# TASK DETAILS:
Only the lines from the one containing "Image resolution: width=1081" to the end of the records should be given again, word for word and in full.

[Records from a data source]
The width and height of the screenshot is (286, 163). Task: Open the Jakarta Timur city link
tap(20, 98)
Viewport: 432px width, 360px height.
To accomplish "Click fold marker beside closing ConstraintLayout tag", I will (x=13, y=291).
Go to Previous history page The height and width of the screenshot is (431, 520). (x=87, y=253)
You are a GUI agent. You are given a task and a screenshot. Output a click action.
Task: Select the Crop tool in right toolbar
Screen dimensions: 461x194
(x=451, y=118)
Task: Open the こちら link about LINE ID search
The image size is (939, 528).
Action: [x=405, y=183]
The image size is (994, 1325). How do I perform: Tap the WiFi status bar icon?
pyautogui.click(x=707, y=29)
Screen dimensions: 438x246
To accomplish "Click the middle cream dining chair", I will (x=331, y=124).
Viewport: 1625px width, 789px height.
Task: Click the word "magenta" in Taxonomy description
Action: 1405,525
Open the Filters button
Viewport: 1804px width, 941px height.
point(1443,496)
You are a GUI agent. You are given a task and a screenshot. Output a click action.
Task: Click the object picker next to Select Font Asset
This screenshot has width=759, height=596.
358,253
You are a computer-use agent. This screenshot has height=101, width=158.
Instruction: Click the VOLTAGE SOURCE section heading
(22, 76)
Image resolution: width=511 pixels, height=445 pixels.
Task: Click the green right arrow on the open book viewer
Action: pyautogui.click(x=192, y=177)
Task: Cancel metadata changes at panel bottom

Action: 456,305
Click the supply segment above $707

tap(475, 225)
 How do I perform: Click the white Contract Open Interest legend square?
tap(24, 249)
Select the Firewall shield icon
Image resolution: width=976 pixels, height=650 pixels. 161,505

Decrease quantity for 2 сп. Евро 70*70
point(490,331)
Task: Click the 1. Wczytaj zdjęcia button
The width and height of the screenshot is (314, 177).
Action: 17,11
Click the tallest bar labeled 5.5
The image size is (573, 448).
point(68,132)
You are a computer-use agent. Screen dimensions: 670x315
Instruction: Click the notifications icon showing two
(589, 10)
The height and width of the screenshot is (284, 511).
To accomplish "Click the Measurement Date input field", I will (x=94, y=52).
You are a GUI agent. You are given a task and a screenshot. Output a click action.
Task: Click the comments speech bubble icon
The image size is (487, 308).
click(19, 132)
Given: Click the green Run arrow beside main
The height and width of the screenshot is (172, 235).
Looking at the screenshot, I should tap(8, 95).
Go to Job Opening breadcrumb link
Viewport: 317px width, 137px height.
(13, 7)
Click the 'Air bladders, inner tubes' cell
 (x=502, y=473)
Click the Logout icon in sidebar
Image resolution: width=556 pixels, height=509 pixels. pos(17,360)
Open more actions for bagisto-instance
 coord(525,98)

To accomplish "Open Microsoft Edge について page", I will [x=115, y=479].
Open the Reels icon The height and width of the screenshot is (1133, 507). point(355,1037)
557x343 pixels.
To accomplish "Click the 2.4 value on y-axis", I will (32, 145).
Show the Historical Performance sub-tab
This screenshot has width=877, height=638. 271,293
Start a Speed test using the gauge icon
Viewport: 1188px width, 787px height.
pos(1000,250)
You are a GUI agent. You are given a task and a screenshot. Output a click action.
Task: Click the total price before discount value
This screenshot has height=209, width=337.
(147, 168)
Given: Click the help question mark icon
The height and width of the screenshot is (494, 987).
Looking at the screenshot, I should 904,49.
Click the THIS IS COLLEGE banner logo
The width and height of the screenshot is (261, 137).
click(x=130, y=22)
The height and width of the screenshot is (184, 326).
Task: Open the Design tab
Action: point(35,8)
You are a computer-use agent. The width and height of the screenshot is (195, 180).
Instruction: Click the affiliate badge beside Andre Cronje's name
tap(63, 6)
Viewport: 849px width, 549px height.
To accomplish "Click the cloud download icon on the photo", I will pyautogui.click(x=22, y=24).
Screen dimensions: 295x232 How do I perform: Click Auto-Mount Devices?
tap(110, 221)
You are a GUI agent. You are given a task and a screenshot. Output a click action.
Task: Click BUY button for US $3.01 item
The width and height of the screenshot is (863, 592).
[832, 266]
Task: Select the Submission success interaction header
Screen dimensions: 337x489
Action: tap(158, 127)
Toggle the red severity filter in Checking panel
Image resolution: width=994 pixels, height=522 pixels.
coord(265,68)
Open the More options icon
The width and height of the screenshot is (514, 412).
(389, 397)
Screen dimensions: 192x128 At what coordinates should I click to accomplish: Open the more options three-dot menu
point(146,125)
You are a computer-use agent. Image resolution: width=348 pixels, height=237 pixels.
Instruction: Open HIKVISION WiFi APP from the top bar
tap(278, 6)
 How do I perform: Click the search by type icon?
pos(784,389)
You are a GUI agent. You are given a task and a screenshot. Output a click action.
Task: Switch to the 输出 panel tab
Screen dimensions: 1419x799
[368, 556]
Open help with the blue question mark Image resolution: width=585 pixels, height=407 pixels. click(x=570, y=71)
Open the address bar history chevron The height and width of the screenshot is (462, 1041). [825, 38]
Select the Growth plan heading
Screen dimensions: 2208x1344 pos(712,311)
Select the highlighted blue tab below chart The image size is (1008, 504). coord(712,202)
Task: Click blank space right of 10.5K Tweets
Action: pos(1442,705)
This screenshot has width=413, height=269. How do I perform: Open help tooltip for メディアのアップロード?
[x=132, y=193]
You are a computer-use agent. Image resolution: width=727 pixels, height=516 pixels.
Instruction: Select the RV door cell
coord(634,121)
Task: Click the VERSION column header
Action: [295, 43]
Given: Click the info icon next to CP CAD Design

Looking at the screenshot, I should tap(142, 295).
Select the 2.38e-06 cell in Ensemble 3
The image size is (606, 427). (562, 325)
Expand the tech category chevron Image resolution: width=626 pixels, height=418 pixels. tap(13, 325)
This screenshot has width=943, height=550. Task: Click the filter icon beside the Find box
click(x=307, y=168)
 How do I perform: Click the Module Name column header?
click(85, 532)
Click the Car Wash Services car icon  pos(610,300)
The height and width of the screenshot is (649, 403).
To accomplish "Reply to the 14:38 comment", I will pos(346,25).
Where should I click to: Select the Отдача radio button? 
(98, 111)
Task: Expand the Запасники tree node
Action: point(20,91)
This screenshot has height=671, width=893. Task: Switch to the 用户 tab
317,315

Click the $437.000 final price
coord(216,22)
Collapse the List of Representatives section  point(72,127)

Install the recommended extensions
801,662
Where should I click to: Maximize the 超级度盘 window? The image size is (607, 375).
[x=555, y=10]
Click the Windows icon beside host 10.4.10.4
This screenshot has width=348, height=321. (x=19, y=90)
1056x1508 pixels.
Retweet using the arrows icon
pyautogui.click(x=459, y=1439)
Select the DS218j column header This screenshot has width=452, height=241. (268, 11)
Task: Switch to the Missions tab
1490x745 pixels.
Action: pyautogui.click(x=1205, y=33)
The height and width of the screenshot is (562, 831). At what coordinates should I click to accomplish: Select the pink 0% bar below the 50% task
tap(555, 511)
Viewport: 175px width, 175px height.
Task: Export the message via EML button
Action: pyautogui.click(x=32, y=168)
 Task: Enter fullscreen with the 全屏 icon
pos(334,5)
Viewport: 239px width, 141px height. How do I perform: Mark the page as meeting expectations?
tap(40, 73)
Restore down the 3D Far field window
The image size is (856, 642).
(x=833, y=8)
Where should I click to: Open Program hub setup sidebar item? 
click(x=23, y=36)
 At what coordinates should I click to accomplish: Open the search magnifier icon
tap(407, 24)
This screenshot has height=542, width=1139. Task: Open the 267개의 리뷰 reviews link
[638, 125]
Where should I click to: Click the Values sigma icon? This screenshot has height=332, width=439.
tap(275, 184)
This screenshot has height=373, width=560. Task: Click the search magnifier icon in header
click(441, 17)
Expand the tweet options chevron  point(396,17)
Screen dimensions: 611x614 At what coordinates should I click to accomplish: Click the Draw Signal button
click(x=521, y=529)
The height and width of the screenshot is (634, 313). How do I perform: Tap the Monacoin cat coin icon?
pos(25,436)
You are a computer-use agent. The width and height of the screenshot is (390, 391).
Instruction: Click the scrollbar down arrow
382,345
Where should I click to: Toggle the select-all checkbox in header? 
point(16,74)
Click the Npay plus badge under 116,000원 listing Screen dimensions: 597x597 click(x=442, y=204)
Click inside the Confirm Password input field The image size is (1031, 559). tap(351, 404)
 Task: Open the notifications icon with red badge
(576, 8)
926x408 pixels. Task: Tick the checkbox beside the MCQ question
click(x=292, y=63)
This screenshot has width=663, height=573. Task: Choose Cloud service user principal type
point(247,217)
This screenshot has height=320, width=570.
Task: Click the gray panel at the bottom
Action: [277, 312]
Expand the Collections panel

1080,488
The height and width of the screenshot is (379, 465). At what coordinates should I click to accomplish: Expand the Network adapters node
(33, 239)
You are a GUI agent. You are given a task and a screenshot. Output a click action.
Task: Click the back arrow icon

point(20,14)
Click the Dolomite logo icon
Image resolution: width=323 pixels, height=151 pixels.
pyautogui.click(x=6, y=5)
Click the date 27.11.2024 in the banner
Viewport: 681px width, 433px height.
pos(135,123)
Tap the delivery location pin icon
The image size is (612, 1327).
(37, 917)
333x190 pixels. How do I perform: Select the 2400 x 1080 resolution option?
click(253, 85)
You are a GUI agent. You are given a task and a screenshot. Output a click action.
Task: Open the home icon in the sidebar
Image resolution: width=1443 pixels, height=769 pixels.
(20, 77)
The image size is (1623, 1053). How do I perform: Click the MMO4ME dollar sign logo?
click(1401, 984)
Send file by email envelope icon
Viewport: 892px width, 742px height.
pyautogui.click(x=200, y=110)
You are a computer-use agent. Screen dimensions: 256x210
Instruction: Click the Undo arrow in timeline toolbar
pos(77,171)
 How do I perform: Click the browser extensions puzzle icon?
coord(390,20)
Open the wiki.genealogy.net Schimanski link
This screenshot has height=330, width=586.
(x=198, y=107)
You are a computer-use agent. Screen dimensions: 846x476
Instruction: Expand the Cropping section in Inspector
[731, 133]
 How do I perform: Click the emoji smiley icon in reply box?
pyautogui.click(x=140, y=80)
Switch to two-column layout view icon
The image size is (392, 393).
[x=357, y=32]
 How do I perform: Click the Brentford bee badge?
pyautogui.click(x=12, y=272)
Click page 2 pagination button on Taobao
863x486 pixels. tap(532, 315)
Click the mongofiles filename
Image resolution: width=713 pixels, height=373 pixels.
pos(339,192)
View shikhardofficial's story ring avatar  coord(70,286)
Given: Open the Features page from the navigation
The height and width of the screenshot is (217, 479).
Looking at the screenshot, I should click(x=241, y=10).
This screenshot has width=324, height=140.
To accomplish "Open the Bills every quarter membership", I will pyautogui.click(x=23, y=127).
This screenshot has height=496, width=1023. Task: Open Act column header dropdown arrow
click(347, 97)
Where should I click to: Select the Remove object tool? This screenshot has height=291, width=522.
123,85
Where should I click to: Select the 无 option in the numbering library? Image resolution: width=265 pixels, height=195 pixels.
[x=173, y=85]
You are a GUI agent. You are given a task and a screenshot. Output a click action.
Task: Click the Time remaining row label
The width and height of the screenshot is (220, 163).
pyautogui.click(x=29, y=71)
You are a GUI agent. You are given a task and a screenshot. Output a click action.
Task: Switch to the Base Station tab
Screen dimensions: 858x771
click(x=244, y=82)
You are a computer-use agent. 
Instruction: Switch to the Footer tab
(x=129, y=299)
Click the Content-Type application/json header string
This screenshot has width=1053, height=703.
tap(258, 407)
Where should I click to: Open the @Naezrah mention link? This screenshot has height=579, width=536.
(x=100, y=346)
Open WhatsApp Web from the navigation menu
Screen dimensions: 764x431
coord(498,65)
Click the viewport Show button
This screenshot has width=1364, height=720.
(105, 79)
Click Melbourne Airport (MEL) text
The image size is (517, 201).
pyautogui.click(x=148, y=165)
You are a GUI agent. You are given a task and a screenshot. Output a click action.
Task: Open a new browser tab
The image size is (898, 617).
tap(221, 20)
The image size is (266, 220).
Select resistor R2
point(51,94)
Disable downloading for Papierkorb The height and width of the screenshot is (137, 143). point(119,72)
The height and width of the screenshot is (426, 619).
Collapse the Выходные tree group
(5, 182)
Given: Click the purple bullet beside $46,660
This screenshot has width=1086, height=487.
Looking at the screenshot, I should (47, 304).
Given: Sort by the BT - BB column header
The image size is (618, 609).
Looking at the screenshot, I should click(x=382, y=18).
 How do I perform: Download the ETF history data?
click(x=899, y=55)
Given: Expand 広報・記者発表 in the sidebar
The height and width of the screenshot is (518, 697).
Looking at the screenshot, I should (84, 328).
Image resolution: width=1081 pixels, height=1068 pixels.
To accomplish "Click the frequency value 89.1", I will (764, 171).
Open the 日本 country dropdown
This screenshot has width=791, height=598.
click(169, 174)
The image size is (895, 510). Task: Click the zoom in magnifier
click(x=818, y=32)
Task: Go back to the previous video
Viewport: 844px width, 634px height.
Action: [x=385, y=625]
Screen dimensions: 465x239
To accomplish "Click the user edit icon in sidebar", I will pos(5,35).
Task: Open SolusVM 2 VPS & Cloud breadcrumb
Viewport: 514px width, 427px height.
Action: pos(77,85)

# RESPONSE BOX:
Image resolution: width=1081 pixels, height=1068 pixels.
To accomplish "Click the frequency value 89.1", I will (764, 171).
Open the 日本 country dropdown
This screenshot has width=791, height=598.
click(169, 174)
The image size is (895, 510). Task: Click the zoom in magnifier
click(x=818, y=32)
Task: Go back to the previous video
Viewport: 844px width, 634px height.
Action: [x=385, y=625]
Screen dimensions: 465x239
To accomplish "Click the user edit icon in sidebar", I will pos(5,35).
Task: Open SolusVM 2 VPS & Cloud breadcrumb
Viewport: 514px width, 427px height.
Action: pos(77,85)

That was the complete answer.